• _Exercise_:
The required output is the exact run of lines below that opens at the line with "Open commit 55ed020" and closes at the line with "Given: Click the Plan Forge hammer logo".

(Records from a dataset)
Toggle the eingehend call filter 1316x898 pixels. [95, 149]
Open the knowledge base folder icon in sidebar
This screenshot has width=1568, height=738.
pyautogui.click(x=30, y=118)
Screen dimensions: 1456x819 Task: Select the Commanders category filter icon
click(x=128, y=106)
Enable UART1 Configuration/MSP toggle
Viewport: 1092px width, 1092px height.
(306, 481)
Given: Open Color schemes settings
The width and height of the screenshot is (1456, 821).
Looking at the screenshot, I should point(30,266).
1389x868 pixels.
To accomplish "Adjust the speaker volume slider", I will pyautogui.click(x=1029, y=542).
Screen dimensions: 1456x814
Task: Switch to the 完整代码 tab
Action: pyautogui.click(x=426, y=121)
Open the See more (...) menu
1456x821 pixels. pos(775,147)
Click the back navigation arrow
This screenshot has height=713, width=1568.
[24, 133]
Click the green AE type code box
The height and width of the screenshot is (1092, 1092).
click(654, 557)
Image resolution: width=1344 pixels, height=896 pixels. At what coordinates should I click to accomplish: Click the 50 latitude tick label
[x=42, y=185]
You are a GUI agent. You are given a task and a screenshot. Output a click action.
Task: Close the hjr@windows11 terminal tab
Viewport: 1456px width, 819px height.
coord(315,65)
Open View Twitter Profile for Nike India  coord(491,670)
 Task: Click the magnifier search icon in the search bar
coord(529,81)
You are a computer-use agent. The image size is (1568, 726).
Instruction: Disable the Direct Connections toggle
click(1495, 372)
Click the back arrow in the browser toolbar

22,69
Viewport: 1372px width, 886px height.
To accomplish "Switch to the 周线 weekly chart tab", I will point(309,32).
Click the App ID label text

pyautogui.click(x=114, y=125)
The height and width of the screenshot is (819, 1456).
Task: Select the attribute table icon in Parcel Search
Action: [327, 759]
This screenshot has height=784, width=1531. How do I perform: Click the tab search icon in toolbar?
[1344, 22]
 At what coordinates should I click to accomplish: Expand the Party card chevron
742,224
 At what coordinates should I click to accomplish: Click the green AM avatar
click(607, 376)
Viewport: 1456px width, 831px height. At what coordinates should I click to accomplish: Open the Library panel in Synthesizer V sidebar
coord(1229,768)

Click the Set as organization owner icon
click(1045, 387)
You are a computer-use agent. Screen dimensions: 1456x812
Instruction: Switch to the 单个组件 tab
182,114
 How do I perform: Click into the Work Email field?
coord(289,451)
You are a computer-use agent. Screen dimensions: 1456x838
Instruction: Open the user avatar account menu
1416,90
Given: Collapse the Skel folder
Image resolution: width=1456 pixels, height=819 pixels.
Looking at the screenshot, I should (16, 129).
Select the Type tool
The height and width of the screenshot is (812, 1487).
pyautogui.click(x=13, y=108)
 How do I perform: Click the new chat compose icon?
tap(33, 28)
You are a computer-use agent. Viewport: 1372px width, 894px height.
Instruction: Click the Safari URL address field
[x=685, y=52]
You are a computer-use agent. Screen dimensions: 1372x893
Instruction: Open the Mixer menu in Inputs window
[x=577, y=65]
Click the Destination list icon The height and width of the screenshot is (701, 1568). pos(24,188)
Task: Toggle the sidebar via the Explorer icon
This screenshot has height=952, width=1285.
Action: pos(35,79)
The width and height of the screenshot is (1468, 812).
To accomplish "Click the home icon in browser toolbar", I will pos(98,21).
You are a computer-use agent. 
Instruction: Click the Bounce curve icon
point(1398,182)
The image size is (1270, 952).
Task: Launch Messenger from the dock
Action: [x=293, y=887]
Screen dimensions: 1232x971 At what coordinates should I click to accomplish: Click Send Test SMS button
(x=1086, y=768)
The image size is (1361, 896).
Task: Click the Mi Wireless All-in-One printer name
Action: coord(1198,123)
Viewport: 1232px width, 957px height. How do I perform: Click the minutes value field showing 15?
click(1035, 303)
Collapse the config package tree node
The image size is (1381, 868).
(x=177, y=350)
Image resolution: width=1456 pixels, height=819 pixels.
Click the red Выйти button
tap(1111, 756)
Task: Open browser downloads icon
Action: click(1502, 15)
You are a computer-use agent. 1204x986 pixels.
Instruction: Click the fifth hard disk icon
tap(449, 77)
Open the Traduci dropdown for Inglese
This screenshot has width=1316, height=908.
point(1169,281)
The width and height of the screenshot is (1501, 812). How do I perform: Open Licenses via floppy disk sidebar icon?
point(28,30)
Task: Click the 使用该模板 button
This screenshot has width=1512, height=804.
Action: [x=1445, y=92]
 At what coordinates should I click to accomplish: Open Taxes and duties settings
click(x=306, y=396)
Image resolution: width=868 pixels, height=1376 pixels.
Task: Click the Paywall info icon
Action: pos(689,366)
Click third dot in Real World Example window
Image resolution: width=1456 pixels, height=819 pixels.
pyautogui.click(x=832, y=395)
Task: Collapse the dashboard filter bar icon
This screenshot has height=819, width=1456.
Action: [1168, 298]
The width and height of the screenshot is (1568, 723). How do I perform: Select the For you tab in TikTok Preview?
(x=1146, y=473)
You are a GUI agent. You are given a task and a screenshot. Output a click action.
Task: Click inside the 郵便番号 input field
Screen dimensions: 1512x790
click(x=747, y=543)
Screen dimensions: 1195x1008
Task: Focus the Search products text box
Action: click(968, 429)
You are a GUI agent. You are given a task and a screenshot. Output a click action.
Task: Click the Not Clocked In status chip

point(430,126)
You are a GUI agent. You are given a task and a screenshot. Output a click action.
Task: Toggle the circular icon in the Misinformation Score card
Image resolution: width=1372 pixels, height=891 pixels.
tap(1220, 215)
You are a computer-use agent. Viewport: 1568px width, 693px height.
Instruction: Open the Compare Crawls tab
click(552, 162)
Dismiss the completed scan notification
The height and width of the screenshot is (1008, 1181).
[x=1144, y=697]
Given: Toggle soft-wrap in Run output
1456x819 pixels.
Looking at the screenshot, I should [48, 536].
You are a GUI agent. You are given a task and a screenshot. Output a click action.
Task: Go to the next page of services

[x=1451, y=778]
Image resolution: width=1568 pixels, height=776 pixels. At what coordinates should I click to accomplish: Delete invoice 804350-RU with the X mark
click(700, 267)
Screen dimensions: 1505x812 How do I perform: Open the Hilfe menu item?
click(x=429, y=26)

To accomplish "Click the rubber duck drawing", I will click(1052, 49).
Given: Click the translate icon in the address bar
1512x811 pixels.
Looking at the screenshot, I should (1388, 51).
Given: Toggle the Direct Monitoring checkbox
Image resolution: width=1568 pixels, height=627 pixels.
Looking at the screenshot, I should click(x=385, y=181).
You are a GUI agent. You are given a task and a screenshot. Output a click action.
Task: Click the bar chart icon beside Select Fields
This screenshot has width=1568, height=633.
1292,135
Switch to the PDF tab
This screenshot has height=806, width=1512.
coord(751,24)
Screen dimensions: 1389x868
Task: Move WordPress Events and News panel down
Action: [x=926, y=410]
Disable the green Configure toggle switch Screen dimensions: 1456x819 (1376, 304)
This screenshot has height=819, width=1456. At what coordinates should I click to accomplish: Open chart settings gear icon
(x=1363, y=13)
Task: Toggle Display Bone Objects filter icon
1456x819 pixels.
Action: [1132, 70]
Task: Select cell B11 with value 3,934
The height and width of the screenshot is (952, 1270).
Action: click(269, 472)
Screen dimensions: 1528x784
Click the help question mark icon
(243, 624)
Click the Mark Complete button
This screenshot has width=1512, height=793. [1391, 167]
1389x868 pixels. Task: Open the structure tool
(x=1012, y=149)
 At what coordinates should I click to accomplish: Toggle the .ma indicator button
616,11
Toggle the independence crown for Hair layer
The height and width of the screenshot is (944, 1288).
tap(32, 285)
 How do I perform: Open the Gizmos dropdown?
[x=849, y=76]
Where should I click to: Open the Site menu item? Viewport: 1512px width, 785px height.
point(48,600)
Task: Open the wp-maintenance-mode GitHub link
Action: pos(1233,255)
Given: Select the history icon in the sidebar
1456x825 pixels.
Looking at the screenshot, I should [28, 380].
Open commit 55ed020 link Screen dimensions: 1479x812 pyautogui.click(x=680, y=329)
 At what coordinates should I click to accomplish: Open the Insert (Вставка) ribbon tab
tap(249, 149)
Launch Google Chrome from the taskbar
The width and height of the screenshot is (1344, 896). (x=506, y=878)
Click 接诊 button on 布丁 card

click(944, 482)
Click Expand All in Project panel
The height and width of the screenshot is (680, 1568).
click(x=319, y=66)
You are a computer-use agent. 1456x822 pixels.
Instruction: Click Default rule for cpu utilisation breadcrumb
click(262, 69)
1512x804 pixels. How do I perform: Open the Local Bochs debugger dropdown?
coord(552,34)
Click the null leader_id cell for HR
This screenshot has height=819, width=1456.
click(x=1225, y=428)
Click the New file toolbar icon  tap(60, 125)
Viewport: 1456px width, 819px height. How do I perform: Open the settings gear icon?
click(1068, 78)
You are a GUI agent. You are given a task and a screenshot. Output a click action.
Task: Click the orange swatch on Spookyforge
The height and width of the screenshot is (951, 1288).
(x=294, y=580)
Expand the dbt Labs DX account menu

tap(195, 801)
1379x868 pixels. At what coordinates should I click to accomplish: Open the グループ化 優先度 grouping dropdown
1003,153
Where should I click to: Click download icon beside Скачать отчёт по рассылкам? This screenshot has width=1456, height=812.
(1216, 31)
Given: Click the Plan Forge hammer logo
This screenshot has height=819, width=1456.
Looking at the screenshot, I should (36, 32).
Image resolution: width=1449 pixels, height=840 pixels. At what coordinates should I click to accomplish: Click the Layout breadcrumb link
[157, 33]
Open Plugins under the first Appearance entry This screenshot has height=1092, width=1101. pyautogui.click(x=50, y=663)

• _Result of this exercise_:
Open commit 55ed020 link Screen dimensions: 1479x812 pyautogui.click(x=680, y=329)
 At what coordinates should I click to accomplish: Open the Insert (Вставка) ribbon tab
tap(249, 149)
Launch Google Chrome from the taskbar
The width and height of the screenshot is (1344, 896). (x=506, y=878)
Click 接诊 button on 布丁 card

click(944, 482)
Click Expand All in Project panel
The height and width of the screenshot is (680, 1568).
click(x=319, y=66)
You are a computer-use agent. 1456x822 pixels.
Instruction: Click Default rule for cpu utilisation breadcrumb
click(262, 69)
1512x804 pixels. How do I perform: Open the Local Bochs debugger dropdown?
coord(552,34)
Click the null leader_id cell for HR
This screenshot has height=819, width=1456.
click(x=1225, y=428)
Click the New file toolbar icon  tap(60, 125)
Viewport: 1456px width, 819px height. How do I perform: Open the settings gear icon?
click(1068, 78)
You are a GUI agent. You are given a task and a screenshot. Output a click action.
Task: Click the orange swatch on Spookyforge
The height and width of the screenshot is (951, 1288).
(x=294, y=580)
Expand the dbt Labs DX account menu

tap(195, 801)
1379x868 pixels. At what coordinates should I click to accomplish: Open the グループ化 優先度 grouping dropdown
1003,153
Where should I click to: Click download icon beside Скачать отчёт по рассылкам? This screenshot has width=1456, height=812.
(1216, 31)
Given: Click the Plan Forge hammer logo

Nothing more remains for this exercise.